Service Quality/ Employee Know-how

The service quality driver focuses on aspects of the service delivery process which includes time taken to settle claims, flexibility of insurer to change the coverage depending on customer's circumstances, and ease of access to agents/employees. The IBM and University of St. Gallen's insurance survey (see Figure 13) revealed that more than 80% of the respondents gave fast and uncomplicated claims processing the highest importance. Insurers must also streamline their processes and organizational structure to reduce the time required to serve each customer. Additionally, an insurer's marketing department may interact with customers and collect feedback about the services and gather information about customers' perceptions of the policy and how it can be modified. According to the IBM and University of St. Gallen's insurance survey[24] (see figure 13), approximately 70% of the respondents gave high importance to the competency level and know-how of employees.

We would assume the same to hold true in Asia as customers prefer financial advisor/ agent as the primary touch point which means that insurers and brokers need to ensure that their employees are customer centric and have the product knowledge to go with it.

Social value

This driver focuses on the demographic, socio-economic, and cultural background of the insurer's agents and other distribution channels such as financial advisors. Customers are more at ease speaking to an agent/employee from a similar background and with similar demographics such as age, sex, and level of education.

By engaging a diverse sales team to meet the needs of the diverse customer base insurers can identify customer's needs more precisely. The above strategy would facilitate building a long term relationship with the customer with great potential of cross and up selling opportunities.

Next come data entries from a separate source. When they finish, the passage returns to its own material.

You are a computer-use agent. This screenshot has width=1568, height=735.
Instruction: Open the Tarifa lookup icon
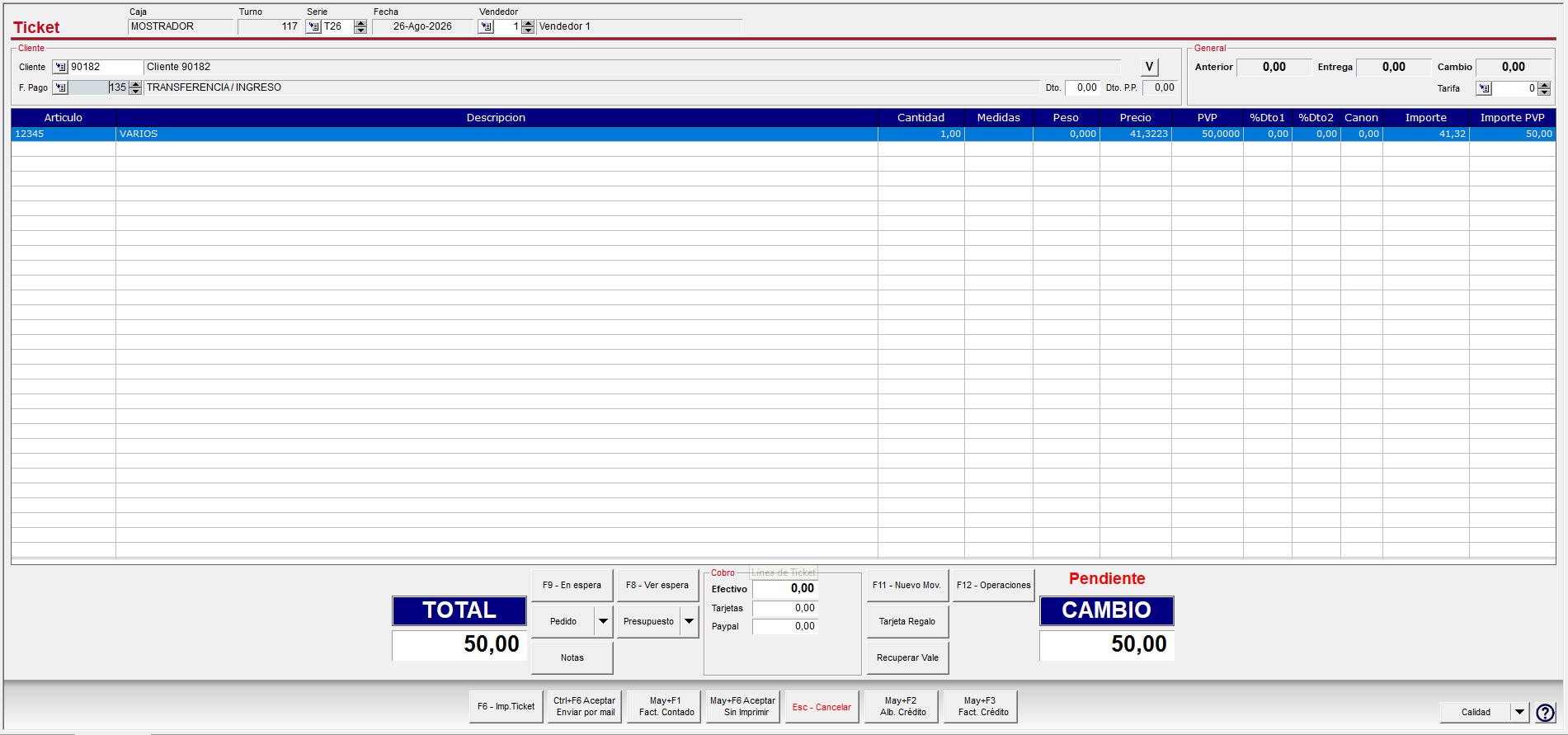(x=1484, y=88)
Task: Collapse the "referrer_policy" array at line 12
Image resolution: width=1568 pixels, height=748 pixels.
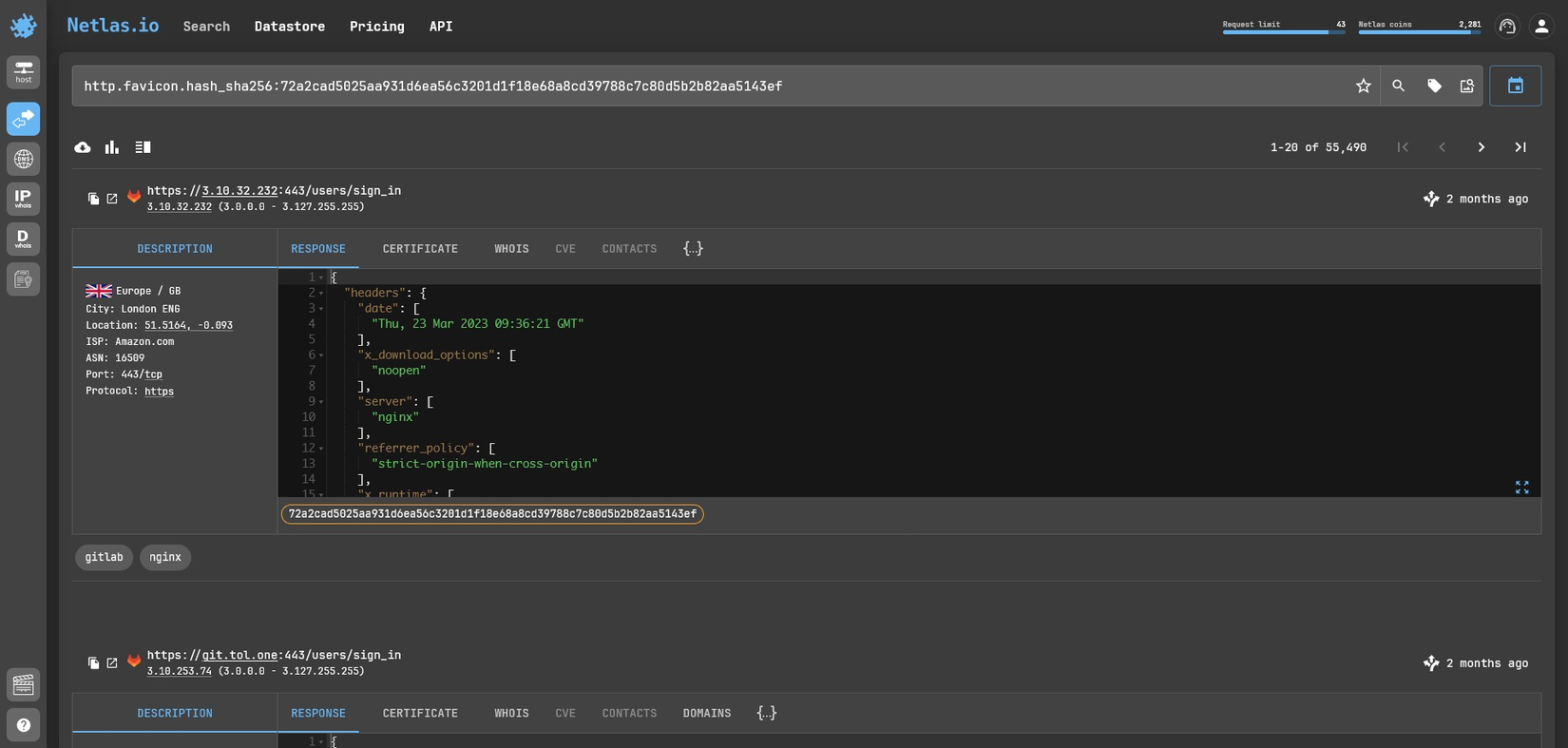Action: 321,449
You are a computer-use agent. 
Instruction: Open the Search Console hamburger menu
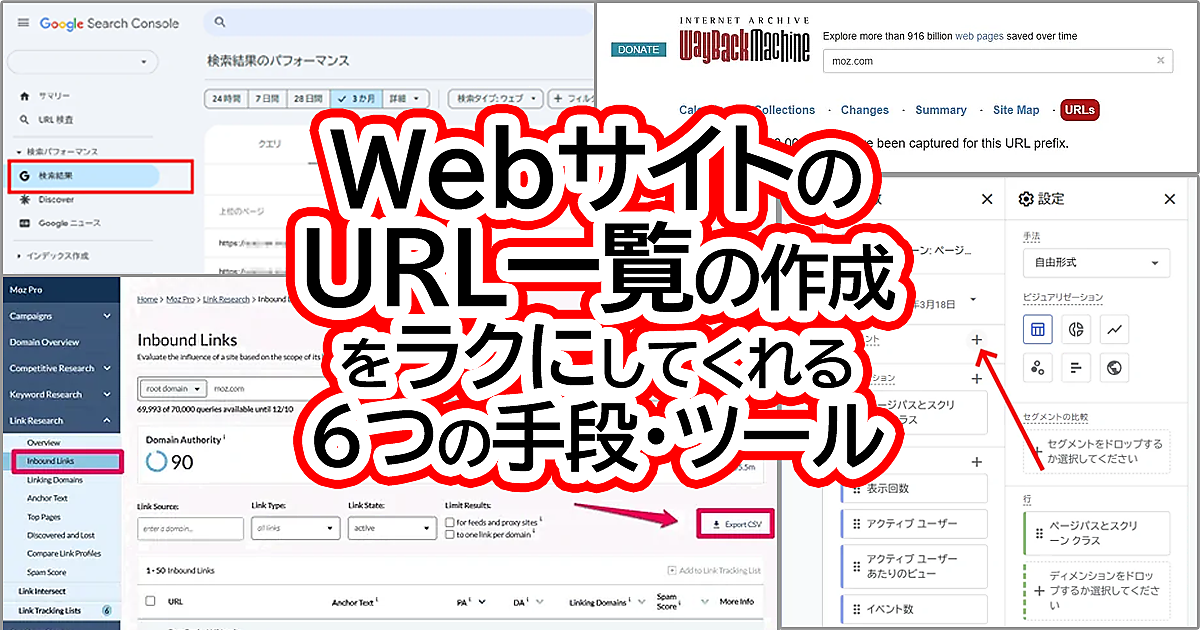(x=22, y=23)
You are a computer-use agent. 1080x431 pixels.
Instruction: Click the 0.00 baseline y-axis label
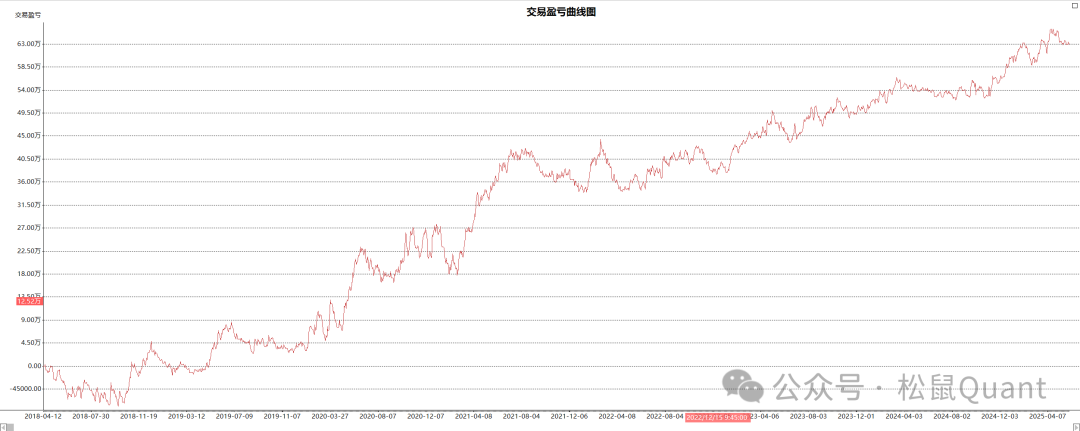[x=34, y=366]

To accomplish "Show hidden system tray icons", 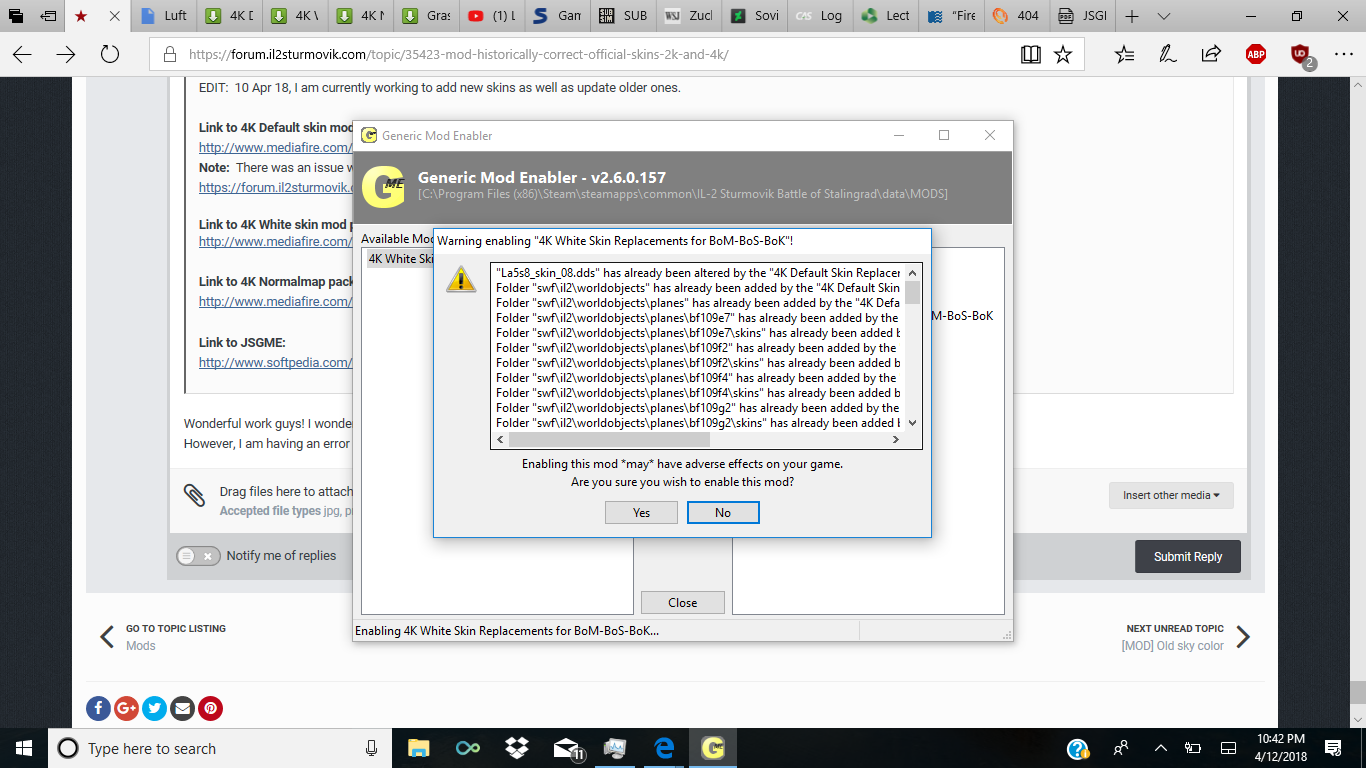I will coord(1160,748).
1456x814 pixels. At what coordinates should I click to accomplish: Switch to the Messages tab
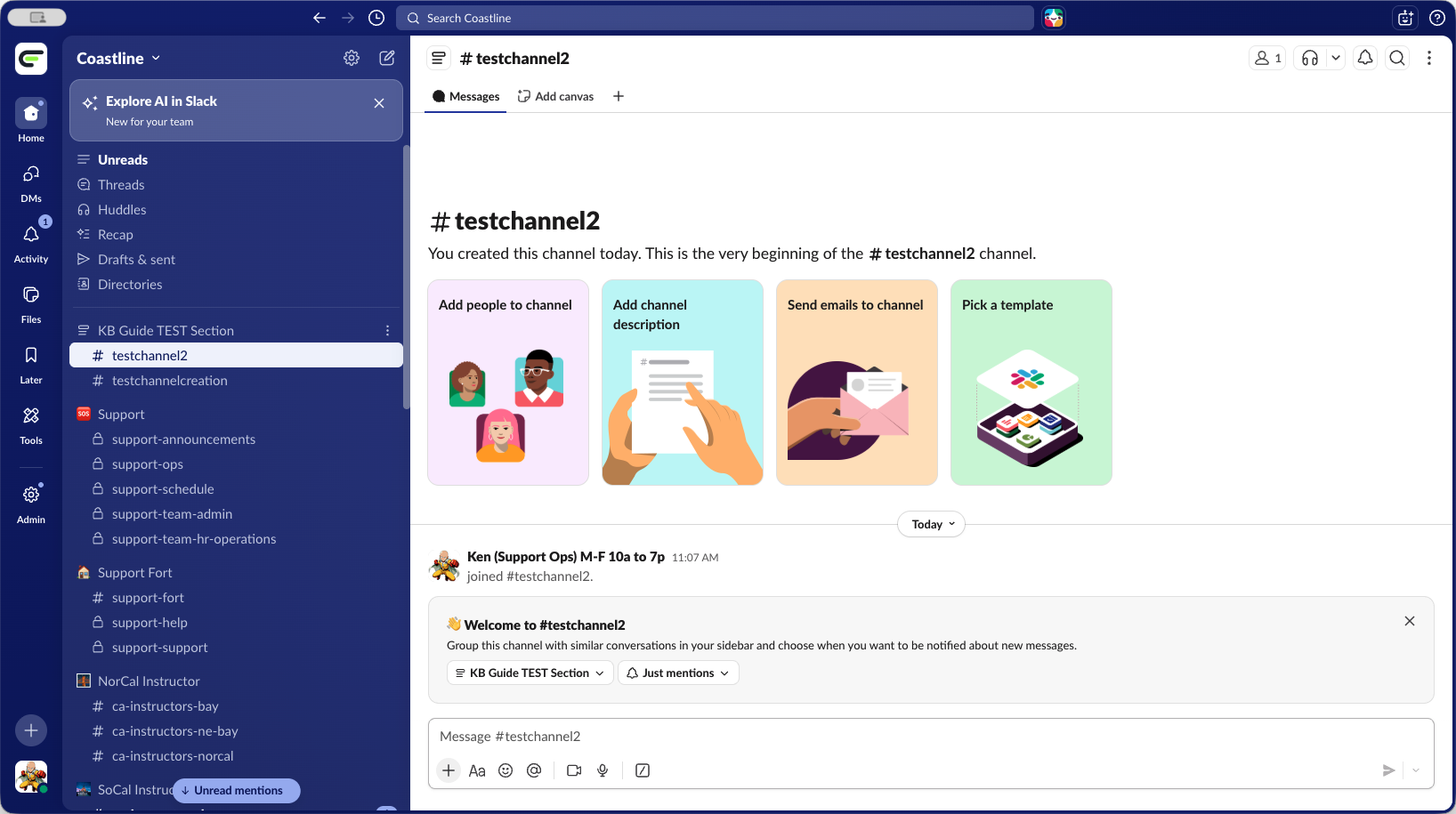click(466, 96)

The Two Sides of Customer Value

Customers are segmented into different categories based on two parameters of customer value:

  • Value of customers to life insurance company
  • Value to customers by life insurance company

Using the above parameters each customer can be bucketed in one of the four categories as shown in Figure 14.

Star Customers - These customers require high value in terms of products and services from the insurer and in return they provide high value to the company in terms of profitability, loyalty and less retention costs. These customers are the most profitable for the insurer as it is a win-win situation for both the parties.

Insurers should continue to provide them with personalized and quality service as well as product offerings, promotions, and loyalty programs as a way of showing their appreciation for the customer's continued loyalty.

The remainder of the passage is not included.